- Task 1
From the article about the opal dealer's battle with COVID-19, output the passage starting at "Doctors put him" and ending at "no longer diabetic.".
- Task 2
List the organs that Michael Traurig names as having gone into shutdown in the article about his battle with COVID-19.
- Task 3
Take the article about the opal dealer's battle with COVID-19 further from its final sentence.

- Document text
....
Michael Traurig: An Opal Dealer’s Battle with COVID-19
At the AGTA show, Michael Traurig (Jayson Traurig Bros. of Australia—Phoenix, Arizona, and Sydney, Australia) told us about his hospitalization for COVID-19 in Phoenix beginning in June 2020. “I went into shutdown,” he said. “Heart, lungs, kidneys. I was on dialysis. I was on a respirator. I became diabetic.”
Doctors put him on a life-support machine that acts as the heart and lungs outside the body. He said that up until that time, few people in the world with COVID-19 had survived the procedure. He was taken off and put back on the machine several times and visited by top doctors in the Phoenix area. “The ICU nurses called me magic because they put you on the machine to die basically,” he said. After 30 days, he was sent to a rehab facility in order to free the hospital bed. “I coded one more time in rehab and they jumpstarted me,” he said. “A few days later, everything started working again.” Today he is no longer diabetic.
....
- Dataset extract

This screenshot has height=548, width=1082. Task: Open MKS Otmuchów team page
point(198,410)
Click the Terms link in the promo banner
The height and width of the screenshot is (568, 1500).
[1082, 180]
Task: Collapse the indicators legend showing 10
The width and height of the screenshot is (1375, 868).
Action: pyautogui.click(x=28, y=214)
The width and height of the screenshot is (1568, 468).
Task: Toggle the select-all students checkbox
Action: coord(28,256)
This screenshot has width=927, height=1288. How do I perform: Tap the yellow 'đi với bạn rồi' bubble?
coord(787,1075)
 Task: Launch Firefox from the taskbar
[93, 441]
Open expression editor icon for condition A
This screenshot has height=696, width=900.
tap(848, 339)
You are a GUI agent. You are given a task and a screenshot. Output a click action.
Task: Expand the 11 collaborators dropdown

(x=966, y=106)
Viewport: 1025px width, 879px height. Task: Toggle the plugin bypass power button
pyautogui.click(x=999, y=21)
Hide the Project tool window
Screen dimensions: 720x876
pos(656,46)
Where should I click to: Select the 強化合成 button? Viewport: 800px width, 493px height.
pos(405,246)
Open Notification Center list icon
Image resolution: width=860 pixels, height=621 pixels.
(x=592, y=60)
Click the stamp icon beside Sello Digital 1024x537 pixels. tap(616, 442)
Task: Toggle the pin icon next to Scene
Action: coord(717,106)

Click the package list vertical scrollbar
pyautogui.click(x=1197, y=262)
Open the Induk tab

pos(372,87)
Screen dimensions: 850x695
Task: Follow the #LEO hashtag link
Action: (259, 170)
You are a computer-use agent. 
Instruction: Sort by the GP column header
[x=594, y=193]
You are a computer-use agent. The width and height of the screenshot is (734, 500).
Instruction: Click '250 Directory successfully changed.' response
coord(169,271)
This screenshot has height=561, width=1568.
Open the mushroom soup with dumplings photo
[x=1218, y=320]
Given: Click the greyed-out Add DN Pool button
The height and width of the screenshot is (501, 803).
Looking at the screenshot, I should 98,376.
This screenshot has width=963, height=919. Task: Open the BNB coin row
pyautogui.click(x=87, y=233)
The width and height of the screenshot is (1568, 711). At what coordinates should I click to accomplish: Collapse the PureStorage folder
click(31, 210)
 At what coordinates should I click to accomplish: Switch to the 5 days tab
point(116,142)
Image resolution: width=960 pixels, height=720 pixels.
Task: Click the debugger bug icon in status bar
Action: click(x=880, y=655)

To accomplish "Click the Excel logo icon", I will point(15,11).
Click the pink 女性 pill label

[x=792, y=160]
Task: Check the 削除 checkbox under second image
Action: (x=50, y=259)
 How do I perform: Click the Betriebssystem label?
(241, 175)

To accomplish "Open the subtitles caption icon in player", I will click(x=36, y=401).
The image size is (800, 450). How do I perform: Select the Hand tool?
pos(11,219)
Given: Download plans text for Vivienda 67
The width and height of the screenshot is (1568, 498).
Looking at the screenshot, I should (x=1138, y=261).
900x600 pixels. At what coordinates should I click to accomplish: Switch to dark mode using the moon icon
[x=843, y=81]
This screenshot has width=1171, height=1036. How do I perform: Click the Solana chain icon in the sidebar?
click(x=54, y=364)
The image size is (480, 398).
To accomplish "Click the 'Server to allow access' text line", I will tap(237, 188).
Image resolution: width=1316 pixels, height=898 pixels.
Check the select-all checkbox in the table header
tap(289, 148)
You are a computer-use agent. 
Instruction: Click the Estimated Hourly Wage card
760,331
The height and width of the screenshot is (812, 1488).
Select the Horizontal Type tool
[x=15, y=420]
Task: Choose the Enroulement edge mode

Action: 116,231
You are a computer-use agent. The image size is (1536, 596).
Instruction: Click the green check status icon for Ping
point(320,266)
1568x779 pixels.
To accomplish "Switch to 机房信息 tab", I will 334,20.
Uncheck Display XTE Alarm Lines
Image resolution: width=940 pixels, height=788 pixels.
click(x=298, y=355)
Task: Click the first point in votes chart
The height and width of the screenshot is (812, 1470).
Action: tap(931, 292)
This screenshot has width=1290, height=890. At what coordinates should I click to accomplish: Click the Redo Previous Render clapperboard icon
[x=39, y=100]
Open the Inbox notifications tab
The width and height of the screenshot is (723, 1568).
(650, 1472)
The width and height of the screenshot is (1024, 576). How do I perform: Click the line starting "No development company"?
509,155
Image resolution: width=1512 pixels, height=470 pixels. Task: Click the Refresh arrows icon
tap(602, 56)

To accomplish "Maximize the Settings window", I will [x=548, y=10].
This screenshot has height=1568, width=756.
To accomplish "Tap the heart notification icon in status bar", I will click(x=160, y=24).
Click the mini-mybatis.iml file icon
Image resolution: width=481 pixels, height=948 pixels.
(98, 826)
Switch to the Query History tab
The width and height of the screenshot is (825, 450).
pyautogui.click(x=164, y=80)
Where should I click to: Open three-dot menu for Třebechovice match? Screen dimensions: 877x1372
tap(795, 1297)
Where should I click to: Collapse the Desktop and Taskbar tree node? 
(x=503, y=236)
....
- Reply 1
Doctors put him on a life-support machine that acts as the heart and lungs outside the body. He said that up until that time, few people in the world with COVID-19 had survived the procedure. He was taken off and put back on the machine several times and visited by top doctors in the Phoenix area. “The ICU nurses called me magic because they put you on the machine to die basically,” he said. After 30 days, he was sent to a rehab facility in order to free the hospital bed. “I coded one more time in rehab and they jumpstarted me,” he said. “A few days later, everything started working again.” Today he is no longer diabetic.

- Reply 2
Heart, lungs, kidneys

- Reply 3
At a second Phoenix hospital, where Traurig underwent surgery to remove the dialysis tubes, the staff had heard his story. “The head OR nurse looked at me and said, ‘Oh, you’re the one.’ I was the hope shot for the nursing staff because nobody else had lived through it.”
Traurig went home in September, more than two months after he was admitted. He had lost 70 pounds. “I couldn’t stand up,” he said. “I was jelly. I had to learn to walk. So I got a dog. And she walked me every day, twice a day.”
“It’s worth sharing my story if I can get even one person to put on a mask,” he said.
Before contracting COVID-19, Traurig had a successful show in February 2020. But a month later, 85% of the sales hadn’t been paid for, and he got the stock back. “Because everybody’s business shut down,” he said. He had used most of his funds to buy stock for Tucson because his business had changed in recent years due to changes in the industry and in the company. “I ended up mostly broke,” he said.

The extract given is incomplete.